Second, it shows the on-going obsession with grade inflation. This has been a crusading cause for the current edu-political regime, and now looks – how shall we put it? – pretty mean-minded given all the stress that the current crop of A-Level and GCSE students have been through.
Third, it shows total ignorance of the decisions schools had to take in the weeks leading up to lockdown. For some schools this included cancelling the mocks scheduled for March 2020. This means that students will now have to be judged presumably on an even earlier set of mocks (such is the endless cycle of exam preparation that most English state school students now have to endure). Only the most conscientious students will do well out of the government’s new grading option. At the risk of oversimplifying, middle-class girls will do OK. Boys of all backgrounds are less likely to do well, and could see their scores being several grades below what they would have achieved in conventional exam conditions. Private school students are, of course, likely to do better than state school students.

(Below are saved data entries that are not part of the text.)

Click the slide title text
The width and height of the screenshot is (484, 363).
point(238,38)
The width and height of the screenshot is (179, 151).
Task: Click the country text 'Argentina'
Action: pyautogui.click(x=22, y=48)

But that doesn’t mean that the annual exam hall ritual is some kind of guarantee of impartiality. Far from it. You have the same issues of norm referencing, meaning that around 30 per cent of students will automatically fail. There are claims of erratic marking at both GCSE and A-level. And let’s not forget the students who freak out in exams, and don’t do their best. There’s plenty of them.
But most of all, the narrow, academic exams so beloved of this government tell you so little about what young people are capable of. There is no correlation between your exam scores and how well you do in a particular job. More and more companies are ignoring qualifications and setting their own tests and requirements, geared more specifically to the skills and knowledge they need. Yet such is the manipulative nature of the education system these days – driven by an inspection system still largely about results – that students are constantly told that GCSEs and A-levels will determine their whole lives. As universities face fewer foreign students and many more places to fill, this is an even bigger lie than ever.
It’s time to look at the many alternatives out there: credentialing, for example, being rolled out by some private schools in the US through the ‘mastery transcript’ scheme; the broader qualification at 18 that Sir Mike Tomlinson came up with fifteen years ago, giving a richer picture of what students are capable of, and nurturing the skills and knowledge they will need for the huge challenges that lie ahead; and ditching high stakes exams at 16 because… well, what’s the point of them? No wonder so many countries don’t have exams at both 16 and 18.
As soon as Gavin Williamson starts talking about the ‘gold standard’ of GCSEs and A-levels, something may need to be thrown at the telly. Open-minded politicians, please actually open your minds to the alternatives to the mind-shrinking education system we are currently stuck with. It’s time to mothball exam factories for good.